Epidemiologie et caracterisation moleculaire de salmonella et shigella, chez les patients souffrants de diarrhée aiguë à  N'Djamena au Tchad

2.3 Conservation des souches isolées

Le milieu de conservation est un milieu pauvre qui maintient les bactéries dans un état de vie ralentie. Le BCC (Bouillon Coeur Cervelle) avec 15% de glycérol (glycérine) a été utilisé comme milieu de conservation. Le glycérol a été utilisé comme huile minérale pour prévenir la dessiccation de la gélose du bouillon.

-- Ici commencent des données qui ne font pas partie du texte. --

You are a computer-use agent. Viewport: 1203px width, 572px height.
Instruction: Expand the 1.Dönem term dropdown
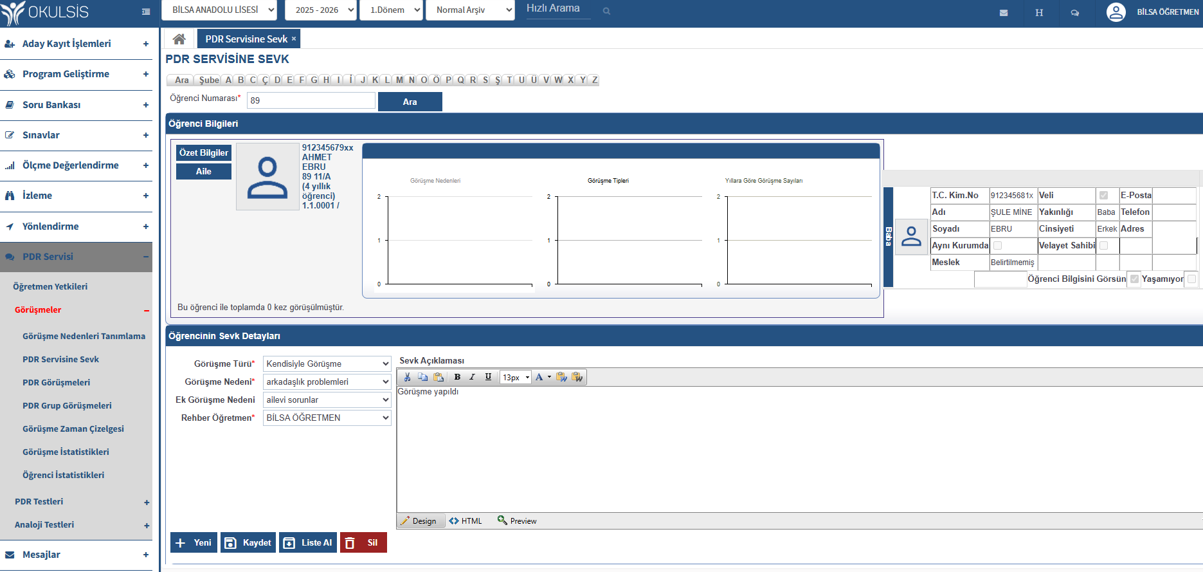coord(391,10)
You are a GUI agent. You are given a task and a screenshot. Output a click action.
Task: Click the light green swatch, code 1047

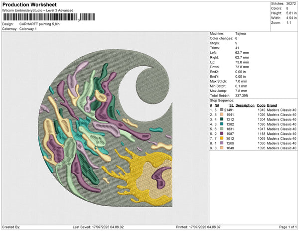coord(221,129)
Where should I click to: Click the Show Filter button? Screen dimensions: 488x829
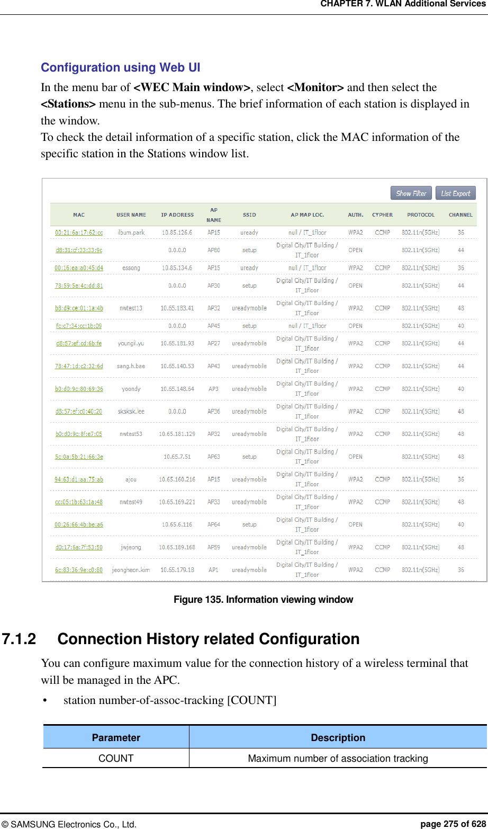tap(411, 193)
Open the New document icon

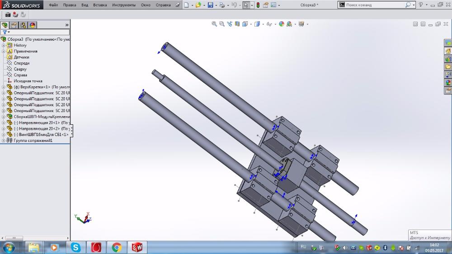point(186,5)
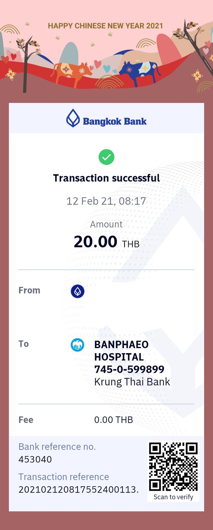The image size is (213, 530).
Task: Tap the green transaction success checkmark
Action: (106, 157)
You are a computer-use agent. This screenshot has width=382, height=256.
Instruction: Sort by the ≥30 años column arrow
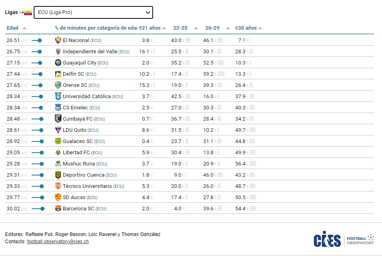click(260, 28)
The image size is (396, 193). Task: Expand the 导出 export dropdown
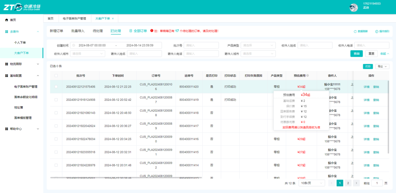[382, 66]
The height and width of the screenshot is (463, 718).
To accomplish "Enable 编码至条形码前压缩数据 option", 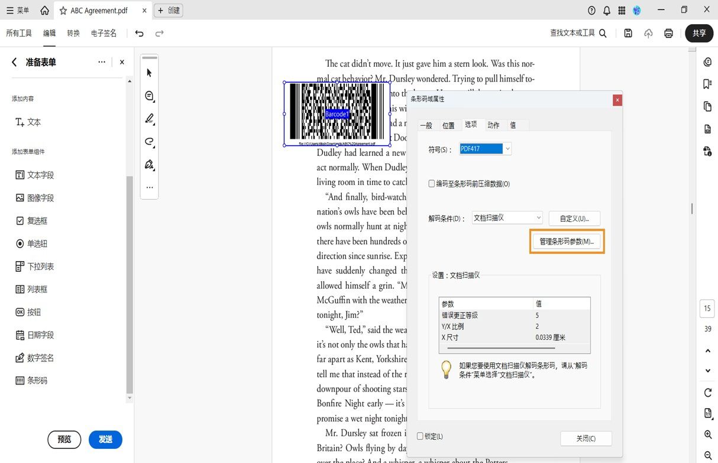I will click(x=432, y=184).
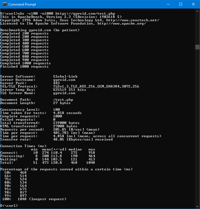Close the Command Prompt window
This screenshot has width=200, height=209.
point(193,4)
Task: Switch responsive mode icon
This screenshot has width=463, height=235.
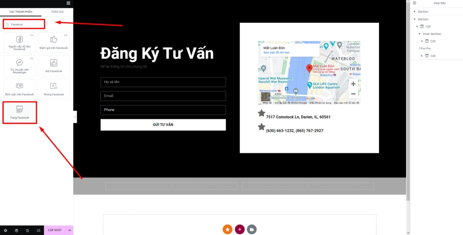Action: point(38,230)
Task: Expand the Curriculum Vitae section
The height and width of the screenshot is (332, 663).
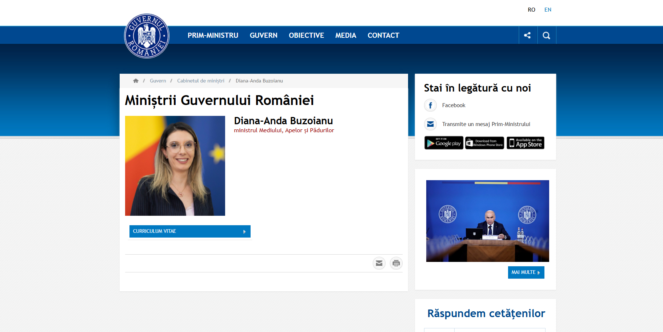Action: click(190, 231)
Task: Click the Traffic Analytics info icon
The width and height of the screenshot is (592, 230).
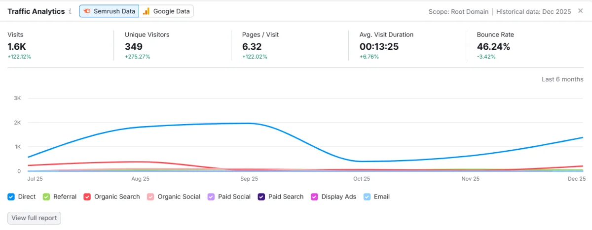Action: click(71, 11)
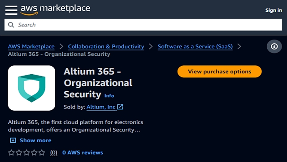Click the external link icon beside Altium, Inc

pyautogui.click(x=120, y=107)
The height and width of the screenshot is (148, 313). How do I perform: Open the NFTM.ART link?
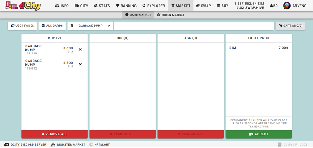99,145
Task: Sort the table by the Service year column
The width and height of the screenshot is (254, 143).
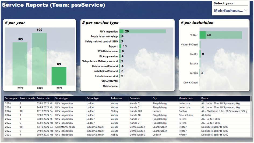Action: (11, 98)
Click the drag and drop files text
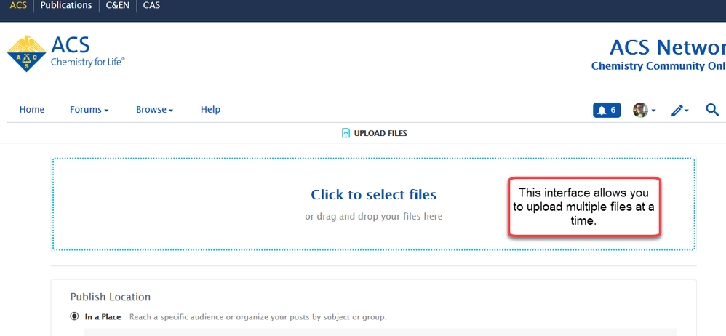 [x=373, y=216]
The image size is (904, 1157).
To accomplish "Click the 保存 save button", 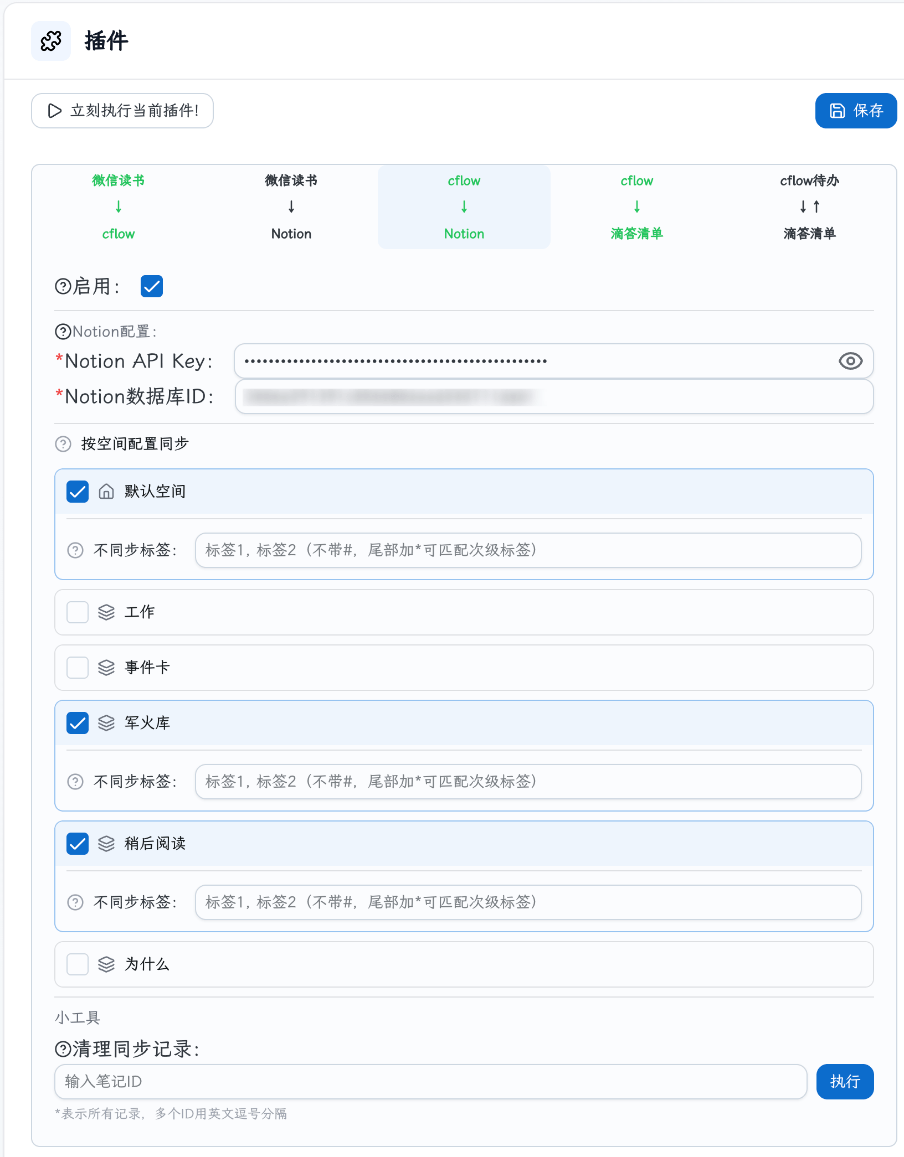I will pos(856,111).
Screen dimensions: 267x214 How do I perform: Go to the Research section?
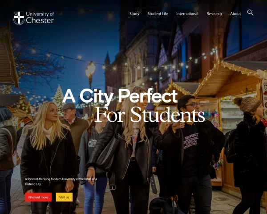click(x=214, y=14)
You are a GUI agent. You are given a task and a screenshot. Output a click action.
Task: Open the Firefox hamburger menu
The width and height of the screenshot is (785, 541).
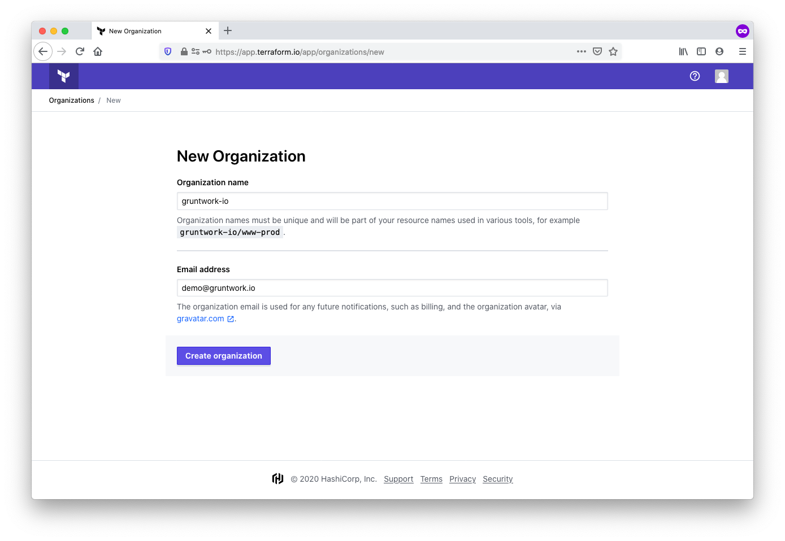pos(743,51)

Les colonies ont été raclées à l'aide d'un écouvillon puis introduite dans les tubes contenant le BCC glycérol . La conservation se fait dans un congélateur à - 86 ° C à l'aide de cryo-tubes dans une cryo-boite.

2.4 Caractérisation moléculaire de Salmonella

La caractérisation moléculaire des souches de Salmonella isolées a été faite au laboratoire de biochimie et immunologie appliquée Ouagadougou Burkina Faso.

La PCR (Polymerase Chain Reaction ou réaction de polymérase en chaîne) est une technique d'amplification d'ADN in vitro qui permet d'obtenir un très grand nombre de copies d'une séquence d'ADN cible.

Chaque cycle de PCR est constitué de trois étapes : une dénaturation de l'ADN par chauffage pour séparer les deux brins qui le composent, une hybridation des amorces aux extrémités de la séquence recherchée, puis une élongation grâce à l'action d'une ADN polymérase.

2.4.1 Extraction de l'ADN bactérien

Repiquer sur la gélose Mueller Hinton, les souches confirmées de Salmonella incuber à 37 °C pendant 18 à 24 H.

Prélever environ quatre à cinq colonies bien isolées de la culture bactérienne et les remettre en suspension dans 5 ml de Bouillon Coeur Cervelle, pour une culture à 37 °C pendant 24H.

L'extraction de l'ADN bactérien a été réalisée par thermolyse (Moyoet al., 2007). A l'aide d'une pipette Pasteur stérile, quelques colonies (02 à 03) de 18 à 24 heures ont été prélevées et placées dans un tube Eppendorf contenant 300 ìL d'eau stérile pour PCR. L'ensemble a été homogénéisé soigneusement jusqu'à la dissolution complète. Tous les tubes contenant la suspension bactérienne ont été placés dans un bain marie bouillant à 100 °C pendant 10 minutes. Après ce temps, les tubes ont été placés dans un congélateur pendant 5 minutes pour faire éclater les cellules par choc thermique. Ensuite, ces tubes ont été centrifugés à 12000 trs/mn. Le surnageant a été utilisé pour la PCR.

2.4.2. Préparation du mélange réactionnel

La rep-PCR (repetitivesequencebasedpolymerasechainreaction) a été réalisé en utilisant l'amorce universel GTG5 (5'-GTGGTGGTGGTGGTG-3'). Le volume total de mélange réactionnel était de 25 microlitre composé de 4 micro litre de Master Mix (5 *FIREPol^rMaster Mix), 2 microlitres de l'amorce GTG5 de concentration 10 micro molaire par ml,2 micro litre de Mgcl2 (2,5 Mm), 2 microlitres d'ADN et 15 microlitres d'eau pure (Water free nuclease).